PS1 调节 ephrinB/EphB 的加工和信号传导

• 批准号: 7617165
• 负责人: NIKOLAOS K ROBAKIS
• 金额: $ 32.29万
• 依托单位: ICAHN SCHOOL OF MEDICINE AT MOUNT SINAI
• 依托单位国家: 美国
• 财政年份: 2000
• 资助国家: 美国
• 起止时间: 2000-05-01 至 2010-04-30
• 项目状态: 已结题
• 来源: https://reporter.nih.gov/project-details/7617165
• 关键词: Actins; Adhesions; Adult; Alzheimer' s Disease; Binding; Binding Proteins; Biological; Biological Process; Blood Vessels; Brain; Calcium; Cell Communication; Cell Separation; Cell physiology; Cells; Complex; Cytoskeleton; Data; Dendritic Spines; Development; Endocytosis; Eph Family Receptors; EphB2 Receptor; Ephrin B Receptor; Ephrins; Event; Excitatory Synapse; Family; Lead; Ligands; Link; Long-Term Potentiation; Mammals; Mediating; Membrane; Membrane Proteins; Memory; Morphogenesis; Movement; Mutation; N-Methyl-D-Aspartate Receptors; Nervous system structure; Organ; Peptides; Phosphorylation; Play; Process; Proteins; Proteolysis; Receptor Protein-Tyrosine Kinases; Regulation; Reporting; Research Personnel; Role; Signal Transduction; Structure; Surface; Synapses; Synaptic plasticity; System; Tissues; axon guidance; base; cell motility; computerized data processing; depression; gamma secretase; receptor; secretase; src-Family Kinases; synaptogenesis

DESCRIPTION (provided by applicant): Eph receptors (Eph) are the largest family of receptor tyrosine kinases.

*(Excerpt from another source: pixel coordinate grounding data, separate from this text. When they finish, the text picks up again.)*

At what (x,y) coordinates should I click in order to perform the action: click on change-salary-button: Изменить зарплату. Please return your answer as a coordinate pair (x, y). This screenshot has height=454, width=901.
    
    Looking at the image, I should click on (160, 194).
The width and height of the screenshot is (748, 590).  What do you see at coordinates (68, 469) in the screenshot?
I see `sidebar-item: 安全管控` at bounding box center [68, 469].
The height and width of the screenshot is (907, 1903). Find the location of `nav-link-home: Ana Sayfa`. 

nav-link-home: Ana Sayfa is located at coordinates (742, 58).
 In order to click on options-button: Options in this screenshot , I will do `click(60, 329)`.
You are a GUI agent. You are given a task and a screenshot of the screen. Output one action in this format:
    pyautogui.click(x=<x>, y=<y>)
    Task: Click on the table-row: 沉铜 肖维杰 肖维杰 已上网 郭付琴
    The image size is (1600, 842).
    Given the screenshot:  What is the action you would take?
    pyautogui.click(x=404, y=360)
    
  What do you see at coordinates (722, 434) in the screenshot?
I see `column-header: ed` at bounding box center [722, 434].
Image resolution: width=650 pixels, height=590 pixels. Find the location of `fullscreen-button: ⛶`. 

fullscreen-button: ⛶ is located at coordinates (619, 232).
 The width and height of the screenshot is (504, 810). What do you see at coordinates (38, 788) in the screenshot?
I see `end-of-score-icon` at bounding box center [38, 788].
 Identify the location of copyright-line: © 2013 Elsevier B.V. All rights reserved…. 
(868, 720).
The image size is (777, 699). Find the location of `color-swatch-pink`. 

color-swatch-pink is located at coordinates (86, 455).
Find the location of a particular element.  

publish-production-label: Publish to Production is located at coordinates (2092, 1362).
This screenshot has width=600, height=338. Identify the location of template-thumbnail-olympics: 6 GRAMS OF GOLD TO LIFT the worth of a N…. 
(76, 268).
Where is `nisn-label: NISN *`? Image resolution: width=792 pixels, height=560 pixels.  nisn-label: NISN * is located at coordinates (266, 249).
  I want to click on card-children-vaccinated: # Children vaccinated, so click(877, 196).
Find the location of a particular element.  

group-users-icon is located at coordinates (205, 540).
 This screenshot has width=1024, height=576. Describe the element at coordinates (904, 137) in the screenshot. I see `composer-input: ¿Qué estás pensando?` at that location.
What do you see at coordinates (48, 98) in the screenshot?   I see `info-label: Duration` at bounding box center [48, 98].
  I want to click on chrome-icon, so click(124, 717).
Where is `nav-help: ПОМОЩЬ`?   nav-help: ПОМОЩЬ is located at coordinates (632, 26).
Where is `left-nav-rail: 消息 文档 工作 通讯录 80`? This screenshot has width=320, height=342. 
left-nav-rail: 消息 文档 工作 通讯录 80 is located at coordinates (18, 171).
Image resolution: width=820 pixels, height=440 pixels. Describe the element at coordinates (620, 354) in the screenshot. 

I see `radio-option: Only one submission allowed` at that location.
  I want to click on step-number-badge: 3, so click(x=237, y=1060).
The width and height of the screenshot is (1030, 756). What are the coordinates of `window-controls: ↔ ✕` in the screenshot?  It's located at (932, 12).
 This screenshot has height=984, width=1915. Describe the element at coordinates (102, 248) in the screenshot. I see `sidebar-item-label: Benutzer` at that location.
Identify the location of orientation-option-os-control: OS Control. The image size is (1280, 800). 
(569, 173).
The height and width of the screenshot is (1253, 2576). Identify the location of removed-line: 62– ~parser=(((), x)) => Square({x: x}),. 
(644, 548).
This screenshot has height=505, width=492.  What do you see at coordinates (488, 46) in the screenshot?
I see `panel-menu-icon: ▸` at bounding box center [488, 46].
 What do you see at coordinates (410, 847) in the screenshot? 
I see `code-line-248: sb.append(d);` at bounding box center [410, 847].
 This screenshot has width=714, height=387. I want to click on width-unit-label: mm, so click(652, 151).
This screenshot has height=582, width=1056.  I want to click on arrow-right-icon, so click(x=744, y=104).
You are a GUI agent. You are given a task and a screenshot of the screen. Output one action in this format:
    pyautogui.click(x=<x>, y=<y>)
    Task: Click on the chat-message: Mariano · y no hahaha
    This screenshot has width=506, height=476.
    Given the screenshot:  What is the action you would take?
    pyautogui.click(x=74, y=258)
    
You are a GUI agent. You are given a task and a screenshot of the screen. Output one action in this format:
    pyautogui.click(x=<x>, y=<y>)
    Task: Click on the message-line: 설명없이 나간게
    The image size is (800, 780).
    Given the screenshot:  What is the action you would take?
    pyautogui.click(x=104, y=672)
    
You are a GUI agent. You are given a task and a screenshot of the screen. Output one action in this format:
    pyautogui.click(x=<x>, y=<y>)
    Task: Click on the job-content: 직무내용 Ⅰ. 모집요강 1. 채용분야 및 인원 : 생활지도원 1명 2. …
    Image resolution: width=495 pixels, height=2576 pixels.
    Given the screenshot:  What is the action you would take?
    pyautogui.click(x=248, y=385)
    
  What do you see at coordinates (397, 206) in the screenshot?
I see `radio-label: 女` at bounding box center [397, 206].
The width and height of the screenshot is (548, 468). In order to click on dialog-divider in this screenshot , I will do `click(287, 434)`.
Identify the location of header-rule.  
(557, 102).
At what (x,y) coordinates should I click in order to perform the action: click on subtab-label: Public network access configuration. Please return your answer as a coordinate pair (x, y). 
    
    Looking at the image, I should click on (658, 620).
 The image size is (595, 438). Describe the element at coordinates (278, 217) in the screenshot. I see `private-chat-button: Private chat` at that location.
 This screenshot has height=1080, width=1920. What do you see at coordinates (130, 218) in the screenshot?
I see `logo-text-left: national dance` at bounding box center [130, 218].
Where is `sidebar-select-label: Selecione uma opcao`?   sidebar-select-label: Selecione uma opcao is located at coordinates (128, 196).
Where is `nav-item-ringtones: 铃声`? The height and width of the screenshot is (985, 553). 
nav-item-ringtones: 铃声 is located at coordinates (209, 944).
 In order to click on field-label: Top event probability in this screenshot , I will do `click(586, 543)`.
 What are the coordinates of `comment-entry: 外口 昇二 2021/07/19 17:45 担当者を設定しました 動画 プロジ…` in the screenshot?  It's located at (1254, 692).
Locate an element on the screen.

Their ligands, the ephrin proteins, are membrane-bound peptides indicating that the Eph-ephrin system regulates cell-cell interactions. Eph-ephrin binding controls development and function of many tissues including the vascular and nervous systems. In the developing CNS, Eph-ephrin interactions regulate cell migration, axon guidance and synaptogenesis while in the adult brain they regulate memory-related functions, including synaptic structure and long-term potentiation. Binding of Eph receptors to ephrins on the surface of opposing cells or cellular processes triggers bi-directional signaling in both the receptor and the ligand expressing cells. This signaling can lead to repulsion and separation of the interacting cells or to increased adhesion and synapse formation. The Eph-ephrin systems control these events by signaling to the actin cytoskeleton, by triggering endocytosis of the membrane-bound Eph-ephrin complexes and by promoting proteolysis of their components. Recent reports show that EphB2-ephrinB2 binding regulates function of excitatory synapses, including activity of NMDA receptor, thus modulating synaptic plasticity and probably memory function. In addition, this binding initiates signaling cascades that involve Src kinases and phosphorylation of both EphB and ephrinB. This proposal is based on our observation that PS1, a protein involved in Alzheimer's disease (AD), forms complexes with both EphB2 and ephrinB2. Binding of EphB2 to ephrinB2 stimulates the PS1/gammasecretase cleavage of both proteins. Furthermore, the PS 1/gamma-secretase.system regulates propagation of downstream signaling cascades including Src activity and phosphorylation of ephrinB2. Here we propose to elucidate the mechanism by which PS1 regulates signaling events triggered by the EphB2/ephrinB2 interaction. We will also examine the effects of FAD-linked PS1 mutations on these signaling events.

描述（由申请人提供）：Eph受体（Eph）是最大的受体酪氨酸激酶家族。它们的配体，肝配蛋白，是膜结合肽，表明肝配蛋白系统调节细胞间相互作用。肝配蛋白结合控制许多组织的发育和功能，包括血管和神经系统。在发育中的中枢神经系统中，Eph-ephrin 相互作用调节细胞迁移、轴突引导和突触发生，而在成人大脑中，它们调节记忆相关功能，包括突触结构和长时程增强。 Eph 受体与相对细胞或细胞过程表面的肝配蛋白的结合触发受体和配体表达细胞中的双向信号传导。这种信号传导可以导致相互作用的细胞的排斥和分离，或者导致粘附和突触形成的增加。 Eph-ephrin 系统通过向肌动蛋白细胞骨架发出信号、触发膜结合 Eph-ephrin 复合物的内吞作用以及促进其成分的蛋白水解来控制这些事件。最近的报告表明，EphB2-ephrinB2 结合可调节兴奋性突触的功能，包括 NMDA 受体的活性，从而调节突触可塑性，可能还调节记忆功能。此外，这种结合启动涉及 Src 激酶以及 EphB 和 ephrinB 磷酸化的信号级联反应。该提议基于我们的观察，即与阿尔茨海默病 (AD) 相关的蛋白质 PS1 与 EphB2 和 ephrinB2 形成复合物。 EphB2 与 ephrinB2 的结合刺激 PS1/γ 分泌酶对两种蛋白的裂解。此外，PS 1/gamma-secretase.system 调节下游信号级联的传播，包括 Src 活性和 ephrinB2 的磷酸化。在这里，我们建议阐明 PS1 调节 EphB2/ephrinB2 相互作用触发的信号事件的机制。我们还将研究 FAD 相关的 PS1 突变对这些信号事件的影响。